Hereditary spherocytosis is a clinically, biochemically and genetically heterogeneous disease. Main signs and symptoms are normocytic hemolytic anemia, icterus and splenomegaly. Gallstones are frequently seen. The signs and symptoms may vary strongly and can range from an asymptomatic form to a severe life-threatening anemia which requires treatment with transfusions and splenectomy.

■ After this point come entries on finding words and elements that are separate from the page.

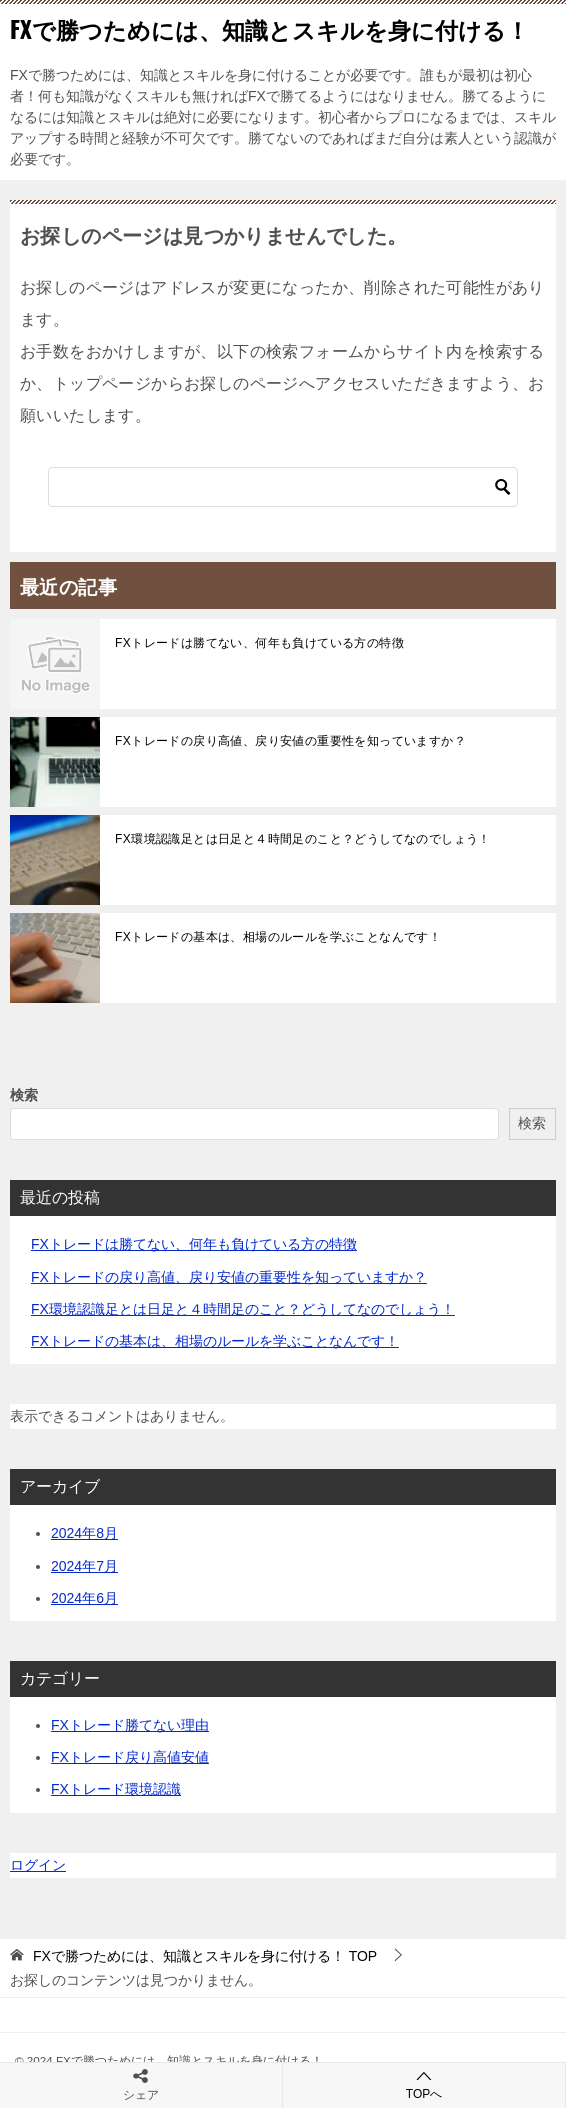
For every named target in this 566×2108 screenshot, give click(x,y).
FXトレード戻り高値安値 (130, 1757)
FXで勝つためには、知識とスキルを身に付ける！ (269, 29)
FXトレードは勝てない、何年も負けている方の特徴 (259, 643)
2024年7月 (84, 1566)
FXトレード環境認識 (116, 1789)
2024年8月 (84, 1533)
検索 (24, 1095)
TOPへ (424, 2084)
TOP (205, 1956)
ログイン (38, 1865)
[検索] (283, 487)
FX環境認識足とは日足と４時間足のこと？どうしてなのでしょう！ (303, 839)
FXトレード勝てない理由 (130, 1725)
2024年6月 (84, 1598)
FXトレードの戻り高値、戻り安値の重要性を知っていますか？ (290, 741)
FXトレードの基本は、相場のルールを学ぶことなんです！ (278, 937)
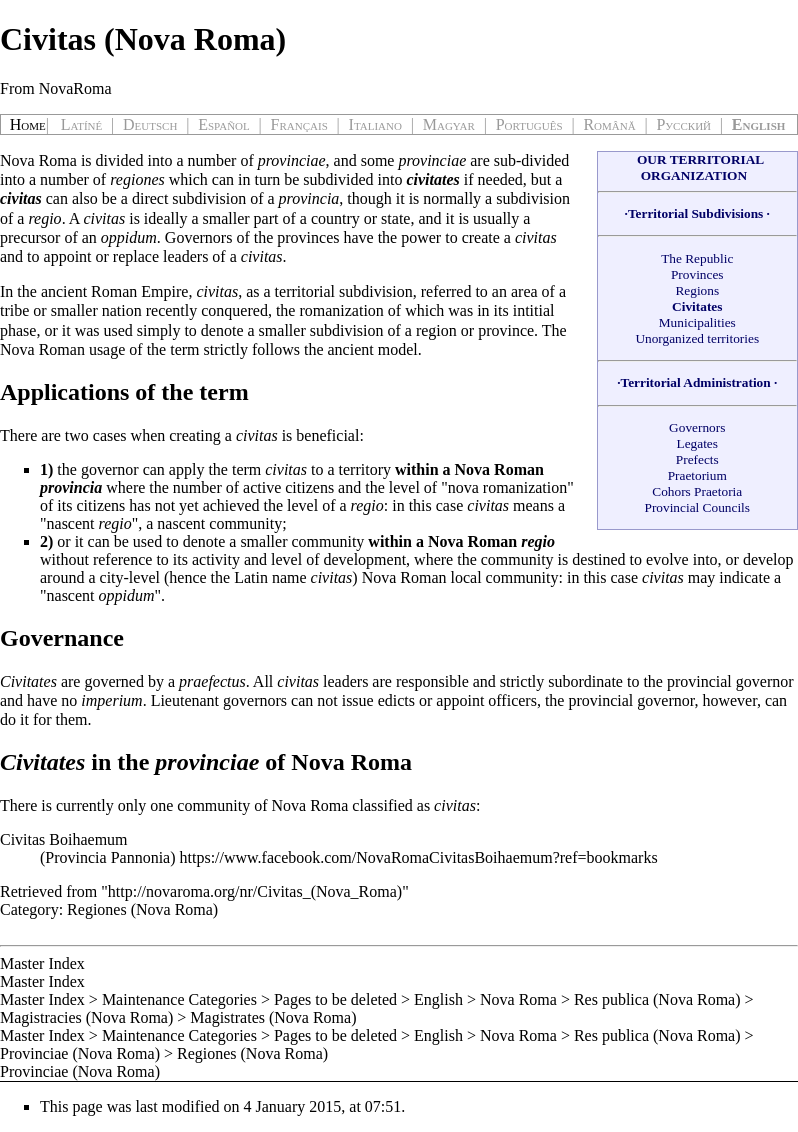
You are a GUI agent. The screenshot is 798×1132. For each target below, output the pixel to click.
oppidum (129, 237)
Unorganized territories (697, 338)
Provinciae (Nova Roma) (80, 1053)
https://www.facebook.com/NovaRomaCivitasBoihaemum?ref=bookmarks (419, 857)
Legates (697, 443)
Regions (697, 290)
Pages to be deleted (335, 999)
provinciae (292, 160)
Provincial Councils (697, 507)
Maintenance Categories (179, 999)
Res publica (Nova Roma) (657, 999)
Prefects (697, 459)
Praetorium (697, 475)
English (438, 999)
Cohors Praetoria (697, 491)
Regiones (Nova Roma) (142, 909)
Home (28, 124)
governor (765, 681)
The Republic (697, 258)
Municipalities (697, 322)
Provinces (697, 274)
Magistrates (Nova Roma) (273, 1017)
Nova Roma (38, 160)
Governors (697, 427)
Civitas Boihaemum (64, 839)
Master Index (42, 963)
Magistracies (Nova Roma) (86, 1017)
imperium (111, 700)
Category (29, 909)
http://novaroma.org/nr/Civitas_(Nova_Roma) (255, 891)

Inheritance can be both autosomal dominant and recessive; approx. 2/3 of all cases, however, follow a dominant pattern. In 65% of all Northern European patients, mutations are found in the ANK1 gene, which encodes the protein ankyrin-1. Frameshift or stop mutations usually cause a dominant phenotype; missense or promoter mutations cause a recessive phenotype. Mutations in the SLC4A1 gene are considered to be the second most frequent cause. These mutations lead to a defect of the band 3 protein. Inheritance is autosomal dominant. Moreover, in approx. 15-30% of all cases, mutations are described in the β-spectrin, which is encoded by the SPTB gene. In rare cases, the α-spectrin or the protein 4.2 is affected with a proportion of less than 5% each.